- Interactive map of Cotteridge Park
- Location: Birmingham, England
- Nearest city: Birmingham
- Coordinates: 52°25′18″N 1°55′42″W﻿ / ﻿52.4216°N 1.9284°W
- Area: Cotteridge
- Operator: Birmingham City Council
- Open: Always
- Status: Open all year
- Awards: Green Flag Award
- Website: https://cotteridgepark.org.uk

= Cotteridge Park =

Public park in Birmingham, England

Cotteridge Park is a public park in Cotteridge, Birmingham, England.
Cotteridge Park is one of the Victorian parks in the city, set in 22 acre, and located in the Bournville ward with an active community support group. It contains basketball and tennis courts, an orchard, an amphitheatre, playgrounds, a skateboard park, events space and copses. It had an on-site parkkeeper prior to funding for the role being withdrawn in October 2017 due to a drop of funding from the UK central government as a result of austerity policies.

The Sons of Rest had a building in the park; it was demolished in the late 1990s.

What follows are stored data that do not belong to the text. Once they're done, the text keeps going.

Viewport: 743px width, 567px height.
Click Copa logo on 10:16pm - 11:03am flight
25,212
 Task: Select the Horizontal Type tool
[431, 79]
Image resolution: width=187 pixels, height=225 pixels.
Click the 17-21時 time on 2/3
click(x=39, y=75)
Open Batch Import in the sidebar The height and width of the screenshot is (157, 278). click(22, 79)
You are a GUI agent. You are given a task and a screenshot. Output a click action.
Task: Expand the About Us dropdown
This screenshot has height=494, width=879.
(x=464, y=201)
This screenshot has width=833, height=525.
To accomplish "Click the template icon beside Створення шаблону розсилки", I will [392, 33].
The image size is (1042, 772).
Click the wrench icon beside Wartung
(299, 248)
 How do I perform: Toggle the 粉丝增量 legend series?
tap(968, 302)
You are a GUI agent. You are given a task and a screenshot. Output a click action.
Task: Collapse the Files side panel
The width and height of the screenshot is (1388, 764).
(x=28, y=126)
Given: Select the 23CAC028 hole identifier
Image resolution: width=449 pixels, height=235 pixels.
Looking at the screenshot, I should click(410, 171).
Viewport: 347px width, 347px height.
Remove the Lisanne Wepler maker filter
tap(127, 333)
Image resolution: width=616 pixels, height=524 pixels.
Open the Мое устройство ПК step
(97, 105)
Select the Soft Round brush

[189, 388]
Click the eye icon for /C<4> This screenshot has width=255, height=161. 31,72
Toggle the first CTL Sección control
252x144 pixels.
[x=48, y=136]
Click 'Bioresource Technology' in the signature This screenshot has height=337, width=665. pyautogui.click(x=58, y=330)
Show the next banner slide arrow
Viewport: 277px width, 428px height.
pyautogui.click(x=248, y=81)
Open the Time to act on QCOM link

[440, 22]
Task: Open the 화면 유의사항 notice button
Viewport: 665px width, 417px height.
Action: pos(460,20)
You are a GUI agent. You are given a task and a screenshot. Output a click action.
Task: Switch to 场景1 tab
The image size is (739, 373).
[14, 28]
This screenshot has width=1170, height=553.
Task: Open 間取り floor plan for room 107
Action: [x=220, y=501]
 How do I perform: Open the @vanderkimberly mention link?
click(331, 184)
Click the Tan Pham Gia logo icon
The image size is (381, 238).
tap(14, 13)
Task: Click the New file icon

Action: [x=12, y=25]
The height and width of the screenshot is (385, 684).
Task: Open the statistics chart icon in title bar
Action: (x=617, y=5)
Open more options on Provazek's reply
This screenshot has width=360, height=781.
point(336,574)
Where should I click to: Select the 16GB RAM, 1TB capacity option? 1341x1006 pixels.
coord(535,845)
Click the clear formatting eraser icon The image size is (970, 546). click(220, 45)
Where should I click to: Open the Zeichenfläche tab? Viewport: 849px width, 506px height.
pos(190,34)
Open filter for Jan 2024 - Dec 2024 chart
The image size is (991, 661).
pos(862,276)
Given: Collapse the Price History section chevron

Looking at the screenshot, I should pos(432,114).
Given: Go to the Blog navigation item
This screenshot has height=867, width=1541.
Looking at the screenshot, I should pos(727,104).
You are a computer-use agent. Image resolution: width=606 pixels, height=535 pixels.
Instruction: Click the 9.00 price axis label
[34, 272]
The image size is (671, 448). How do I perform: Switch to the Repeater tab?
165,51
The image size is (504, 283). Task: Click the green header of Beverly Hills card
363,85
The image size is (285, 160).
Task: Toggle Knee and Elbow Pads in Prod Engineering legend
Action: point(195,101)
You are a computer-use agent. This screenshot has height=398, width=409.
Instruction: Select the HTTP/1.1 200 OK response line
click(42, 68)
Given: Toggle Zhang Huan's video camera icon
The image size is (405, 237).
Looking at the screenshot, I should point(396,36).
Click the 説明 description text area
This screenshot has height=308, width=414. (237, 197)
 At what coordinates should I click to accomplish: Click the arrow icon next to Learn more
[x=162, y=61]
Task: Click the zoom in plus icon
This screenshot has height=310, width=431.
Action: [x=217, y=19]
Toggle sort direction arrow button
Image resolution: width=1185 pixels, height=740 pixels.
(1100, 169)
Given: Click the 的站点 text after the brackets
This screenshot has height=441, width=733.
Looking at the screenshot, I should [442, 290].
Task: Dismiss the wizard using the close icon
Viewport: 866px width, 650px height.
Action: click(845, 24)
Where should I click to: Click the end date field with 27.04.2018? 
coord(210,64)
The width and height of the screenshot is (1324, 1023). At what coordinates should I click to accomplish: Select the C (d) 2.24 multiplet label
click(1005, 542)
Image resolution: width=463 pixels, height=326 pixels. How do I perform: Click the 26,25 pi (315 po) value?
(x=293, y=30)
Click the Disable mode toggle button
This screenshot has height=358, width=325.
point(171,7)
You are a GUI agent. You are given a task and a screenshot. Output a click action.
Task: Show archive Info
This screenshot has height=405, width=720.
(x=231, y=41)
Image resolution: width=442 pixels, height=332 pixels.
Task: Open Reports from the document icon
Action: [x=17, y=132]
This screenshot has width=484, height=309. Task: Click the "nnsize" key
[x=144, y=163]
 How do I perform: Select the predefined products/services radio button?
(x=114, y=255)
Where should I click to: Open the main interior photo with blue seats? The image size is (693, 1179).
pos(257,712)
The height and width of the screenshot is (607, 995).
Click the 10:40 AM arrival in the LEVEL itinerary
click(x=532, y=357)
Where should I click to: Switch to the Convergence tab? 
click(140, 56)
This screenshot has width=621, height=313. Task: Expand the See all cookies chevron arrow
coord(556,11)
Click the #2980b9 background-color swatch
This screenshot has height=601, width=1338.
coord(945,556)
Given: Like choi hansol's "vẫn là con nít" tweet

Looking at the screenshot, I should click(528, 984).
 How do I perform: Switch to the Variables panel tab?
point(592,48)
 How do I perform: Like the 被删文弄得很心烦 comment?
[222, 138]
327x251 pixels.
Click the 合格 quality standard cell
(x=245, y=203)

The Friends of Cotteridge Park was established in 1997.

== Community Building ==

The Friends of Cotteridge Park group secured permission and funding for a small community building in the park. Construction began on 25 November 2019 and it was opened to the public during the August 2020. Delays to the construction were caused by the COVID-19 pandemic.